Stored data
======

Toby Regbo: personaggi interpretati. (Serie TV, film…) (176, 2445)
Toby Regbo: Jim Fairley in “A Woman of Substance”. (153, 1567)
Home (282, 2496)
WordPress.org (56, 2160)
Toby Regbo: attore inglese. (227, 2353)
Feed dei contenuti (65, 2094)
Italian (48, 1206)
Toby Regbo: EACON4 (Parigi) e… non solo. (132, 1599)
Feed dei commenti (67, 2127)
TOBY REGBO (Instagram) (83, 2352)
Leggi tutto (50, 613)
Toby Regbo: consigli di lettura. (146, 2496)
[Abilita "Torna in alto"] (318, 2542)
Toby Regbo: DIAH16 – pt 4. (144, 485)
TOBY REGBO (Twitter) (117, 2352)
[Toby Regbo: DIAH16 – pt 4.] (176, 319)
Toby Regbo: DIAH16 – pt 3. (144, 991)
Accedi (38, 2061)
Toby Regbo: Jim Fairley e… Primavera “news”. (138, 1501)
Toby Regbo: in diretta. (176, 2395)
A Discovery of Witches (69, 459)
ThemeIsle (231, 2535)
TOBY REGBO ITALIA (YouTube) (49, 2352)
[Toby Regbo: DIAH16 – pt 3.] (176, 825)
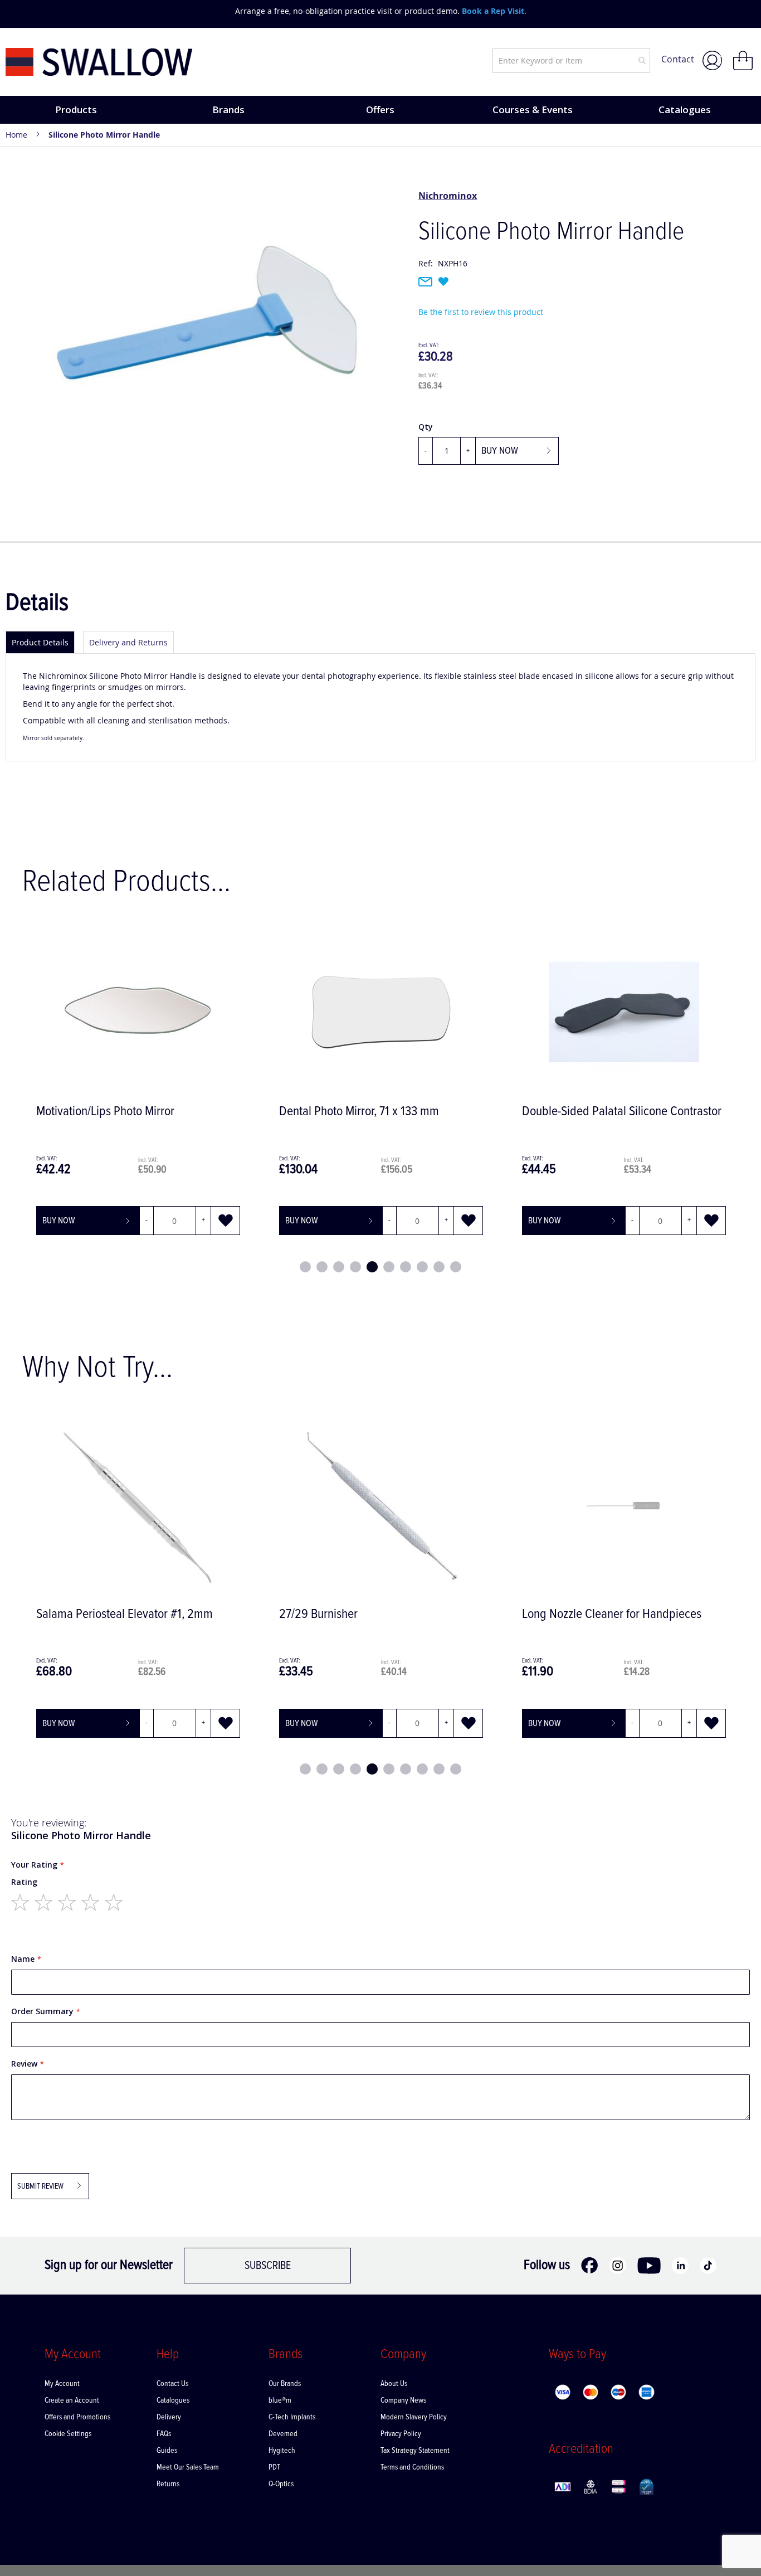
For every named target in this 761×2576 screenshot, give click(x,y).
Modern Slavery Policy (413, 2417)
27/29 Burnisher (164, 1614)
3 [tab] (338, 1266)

======

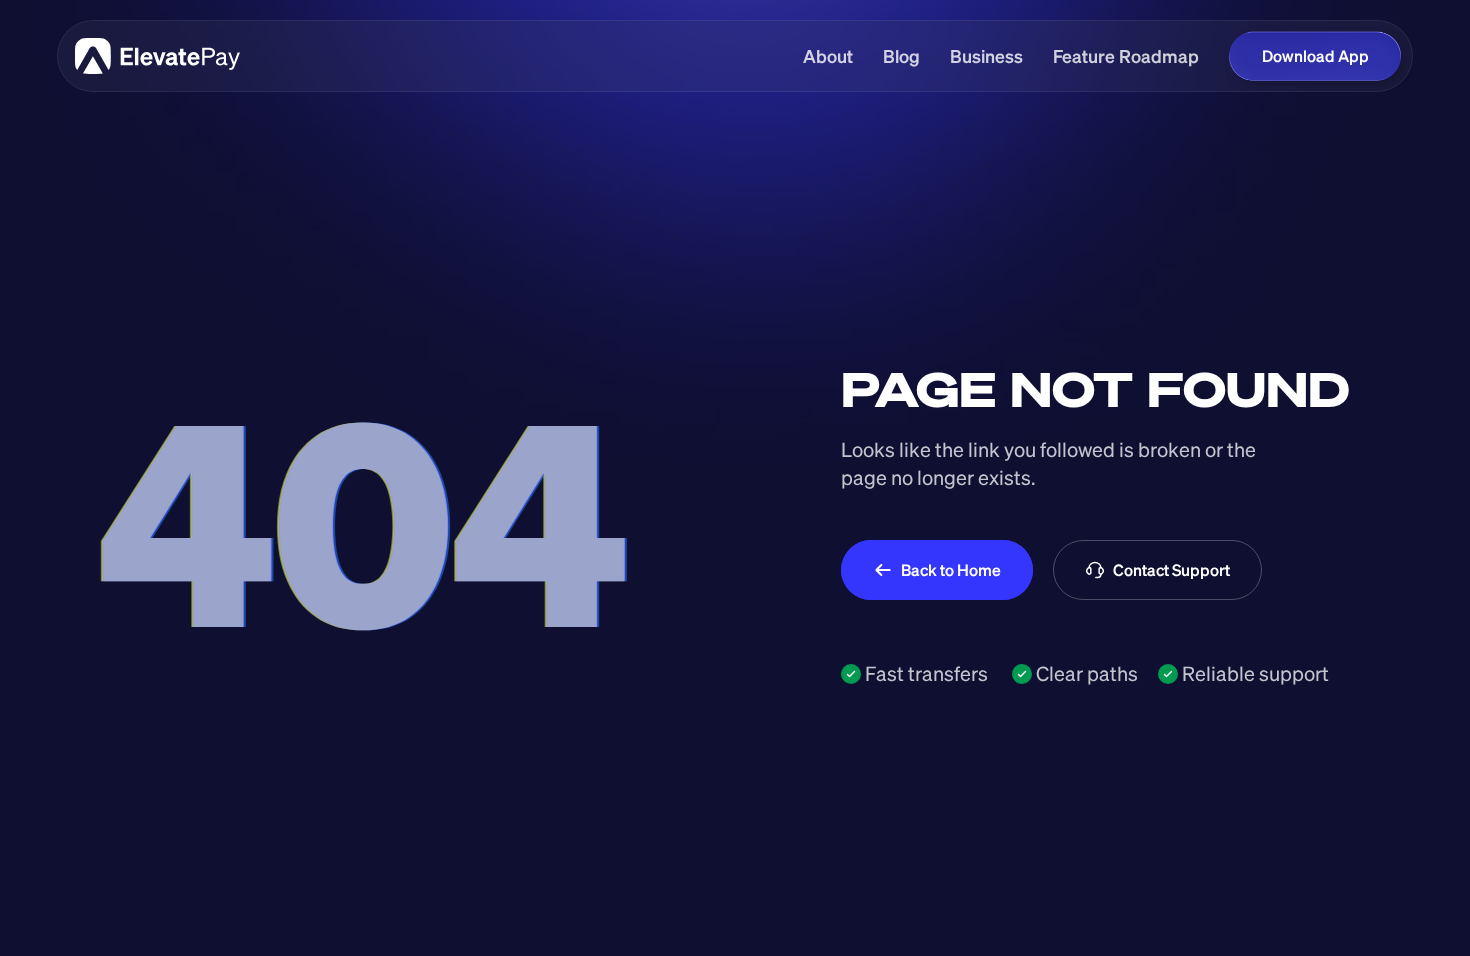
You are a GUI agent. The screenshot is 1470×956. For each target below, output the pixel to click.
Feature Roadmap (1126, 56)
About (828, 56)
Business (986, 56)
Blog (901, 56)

======

Problem to work on. Collect each line above holding the string "Feed".

Exercise solution.
Feed dei contenuti (65, 2094)
Feed dei commenti (67, 2127)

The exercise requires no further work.